• Selected passage:

To use text as input for a deep learning model, we first need to tokenize each sentence based on a set of rules. After tokenization, each token is assigned a correlated index, creating a feature vector. This vector is then utilized by the model to train and update the weights. Here is an example demonstrating how the BERT tokenizer works:

![bert_tokenizer](https://drive.google.com/uc?export=view&id=11LioDFis0JE3ghr672PEIeaAxZO42gUL)

Initially, the input sentence is divided into tokens predetermined by the BERT tokenizer. Next, the BertTokenizer introduces two special tokens: CLS and SEP. CLS represents sentence start for tasks like classification, while SEP indicates sentence separation for boundary detection within a document. Additionally, to ensure sentences are of equal length, the tokenizer employ the PAD token for each input.

Finally, each token is converted into a predetermined index for BERT input. This indexing enables the Bert model to train and update its weights effectively.


In [None]:
class IMDBDataset(Dataset):
    def __init__(self, data, labels):
        super().__init__()
        self.data = data
        self.labels = torch.Tensor(labels).long()

    def __len__(self):
        return len(self.labels)

    def __getitem__(self, index):
        item = {key: value[index] for key, value in self.data.items()}
        item['labels'] = self.labels[index]
        return item


print(f'Class IMDBDataset created successfully ')

• Information shown:

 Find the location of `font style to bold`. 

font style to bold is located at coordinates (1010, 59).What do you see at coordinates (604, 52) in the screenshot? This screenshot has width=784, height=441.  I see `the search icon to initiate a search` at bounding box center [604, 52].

• Stated problem 1:
Answer these questions about the BERT tokenization passage.
(a) Which two special tokens does the BertTokenizer introduce?
(b) Which token does the tokenizer use so that sentences are of equal length?
(c) In the IMDBDataset class, what does the __len__ method return?
• Stated problem 2:
From the BERT tokenization passage, copy out the stretch from "Initially, the input" through "for each input.".

• Written reply 1:
(a) CLS and SEP.
(b) The PAD token.
(c) It returns len(self.labels), the length of the labels.

• Written reply 2:
Initially, the input sentence is divided into tokens predetermined by the BERT tokenizer. Next, the BertTokenizer introduces two special tokens: CLS and SEP. CLS represents sentence start for tasks like classification, while SEP indicates sentence separation for boundary detection within a document. Additionally, to ensure sentences are of equal length, the tokenizer employ the PAD token for each input.